Reality Depends on Where You Sit
For some, possibly synchronistic, reason lately I have been confronted with numerous examples of cases where the interpretation of what happened really depended on where you sat.
For example, one employee was railing against managers who do not prioritize the organization’s interests over their own. Later on, he described as a victory his own manager’s success in getting a favorable budget allocation out of a shared pot of money.
I think it’s pretty clear, but in case not, imagine how the people outside his department must have felt. Pure selfish politics.
It also happens a lot when one department needs something from another. The requester is seen as demanding, insistent and unreasonable. The other department may be seen as slow, unresponsive and aloof.
One more: An employee who has selected responsibilities on a special team is struggling to balance his or her commitments to the team under a heavy workload. The team may feel he or she is not “pulling their weight,” while the host organization is worried about all that time the person is spending on that special team project.
In all cases, the common denominator is a manifestation of what I call the crisis of the “I” story. In the I story, the only reasonable interpretation of events is filtered through what benefits the story teller. The I story excludes the interests and priorities of others. It is a nice, clean version of reality.
Except that it’s limited, and therefore often wrong.
Before addressing what specifically can be done to break out of the I story, I’d like to explain that conceptually, nothing can really change until individuals accept their interdependent, connected relationships with many others. A locus solely out of “what works for me” is doomed to fail. This is really a matter of consciousness, not tools or techniques.
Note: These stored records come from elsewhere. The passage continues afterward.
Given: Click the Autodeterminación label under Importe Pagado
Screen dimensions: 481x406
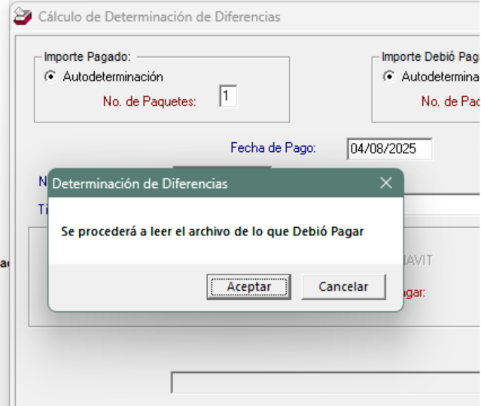Looking at the screenshot, I should coord(113,77).
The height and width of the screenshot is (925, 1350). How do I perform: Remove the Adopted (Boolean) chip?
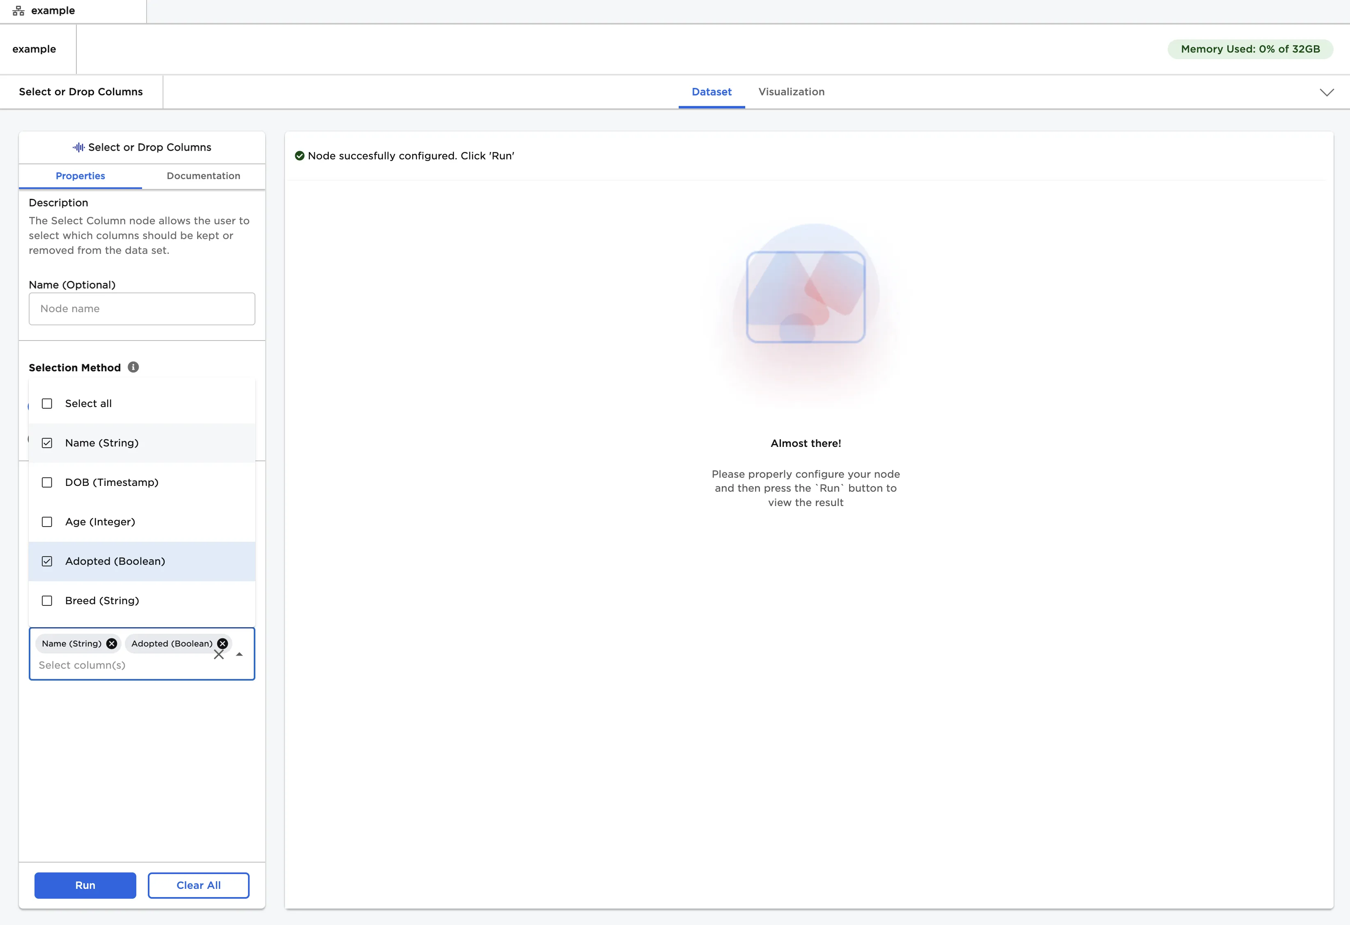(x=222, y=643)
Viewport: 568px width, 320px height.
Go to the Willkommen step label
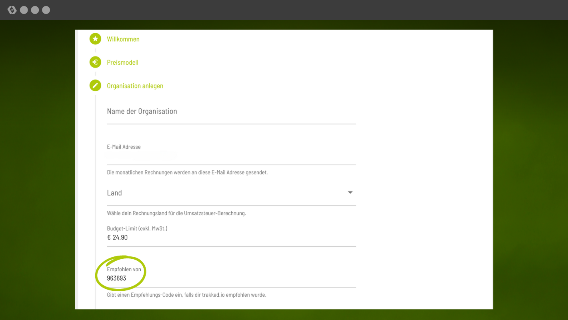(x=123, y=39)
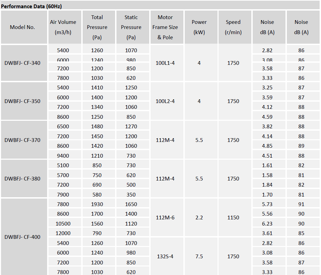The height and width of the screenshot is (275, 321).
Task: Select the Total Pressure (Pa) column header
Action: [x=97, y=27]
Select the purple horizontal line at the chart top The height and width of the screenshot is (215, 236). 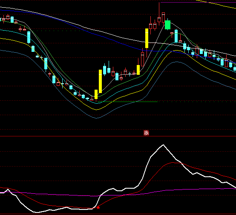click(198, 2)
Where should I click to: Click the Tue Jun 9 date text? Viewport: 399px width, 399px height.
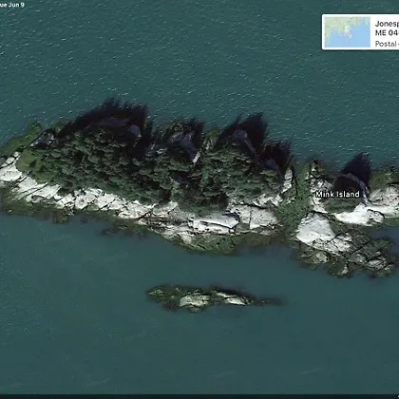point(12,5)

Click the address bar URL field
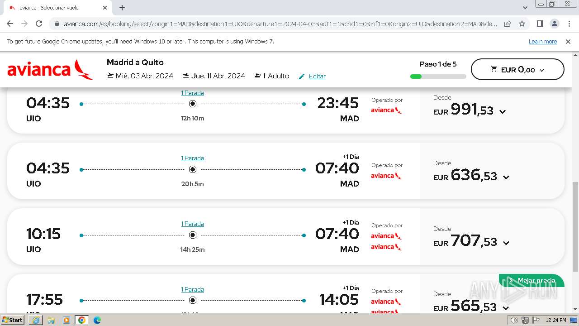(x=280, y=24)
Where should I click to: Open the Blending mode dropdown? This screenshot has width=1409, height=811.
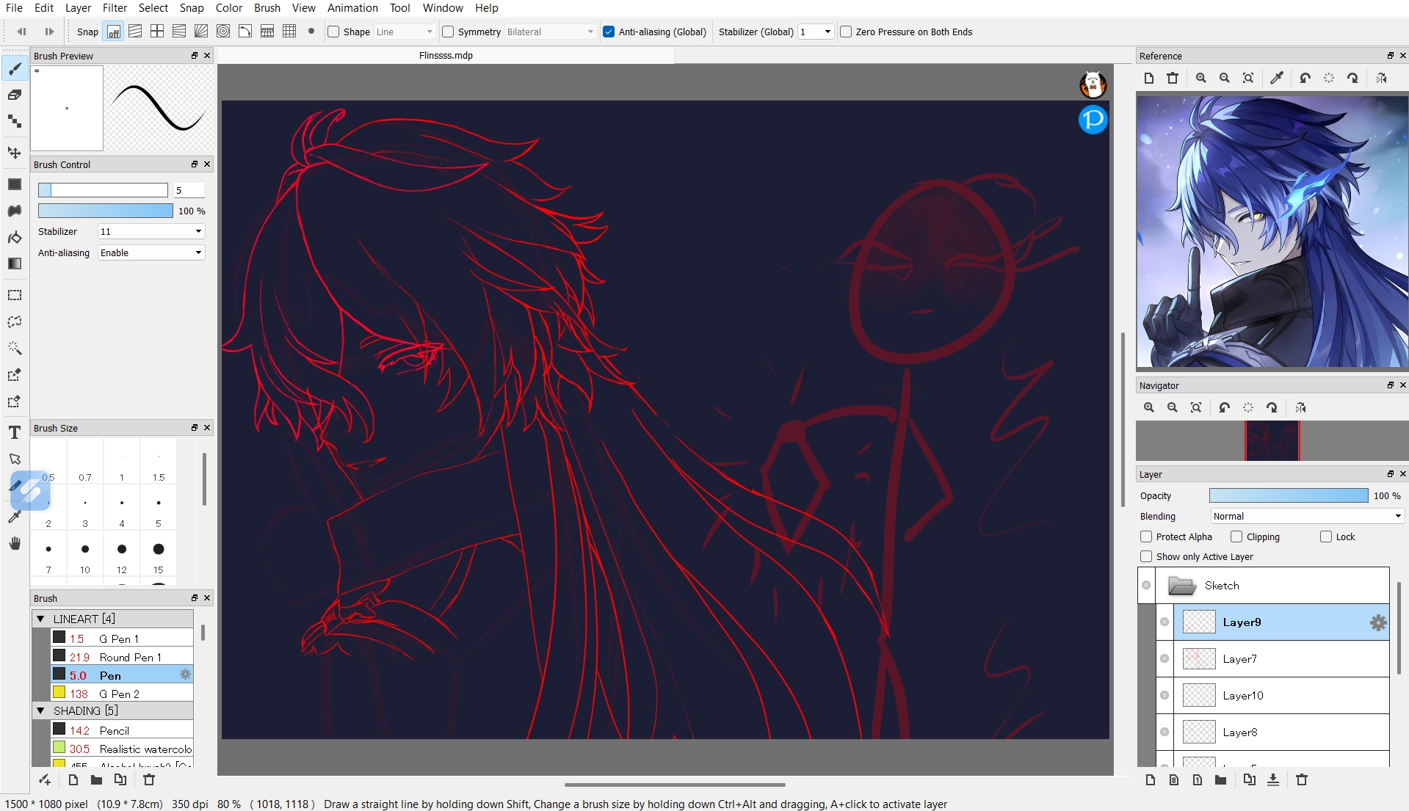tap(1307, 516)
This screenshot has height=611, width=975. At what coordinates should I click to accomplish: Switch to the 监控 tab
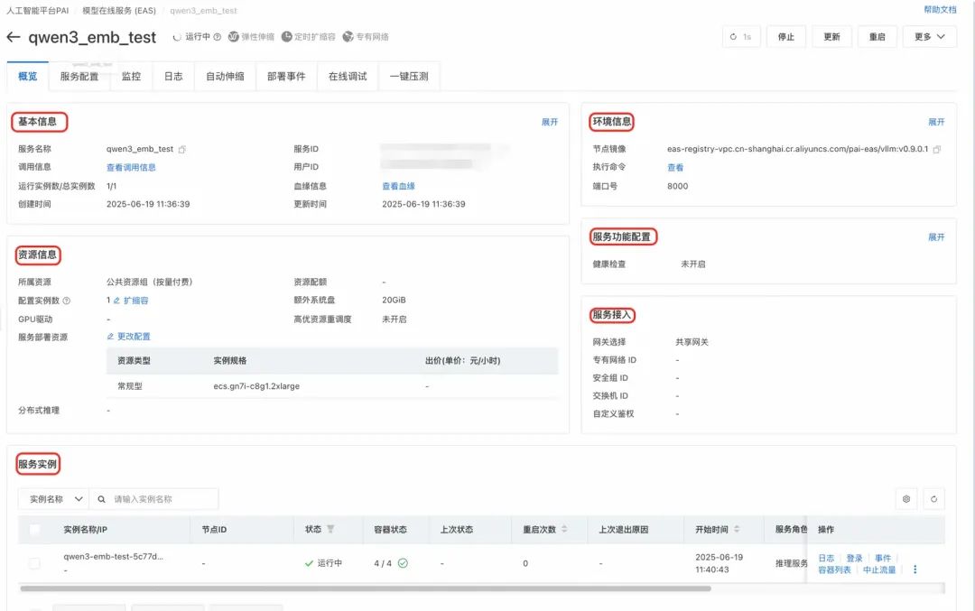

The last sentence in the new, and phenomenal, book The Way We’re Working Isn’t Working by Tony Schwartz, is “A new way of working ultimately requires an evolutionary shift in the center of gravity in our lives – from ‘me’ to ‘us.’”
Much of this boils down to one, misunderstood word: empathy. Empathy is not sympathy, but rather the ability to see things the way another person might see them. It doesn’t even mean you have to agree, just that you get it.
If a person can get to this point, then there are a few specific things that can help in the complicated, fraught world of work.
Clear standards: Good agreements on who will do what by when provide an objective reference standard, and minimize negative judgments of others. Because agreements have to be negotiated, raw self-interest may be surfaced before it becomes a performance problem. Of course, this doesn’t mean that one’s locus shifts from self to others, but at least it’s understood earlier in the process.
Relationship work: This means intentional action to learn about and improve relationships. Feedback is the most direct way, but check-ins, process checks and just asking how others think things are going can surface disconnects.
Self-checks: This means asking yourself, “What is my intention here? Is it all about me, or is about others, too, and jointly figuring out what needs to happen for the best interests of the organization. It may seem simple, but it can take a lifetime of work.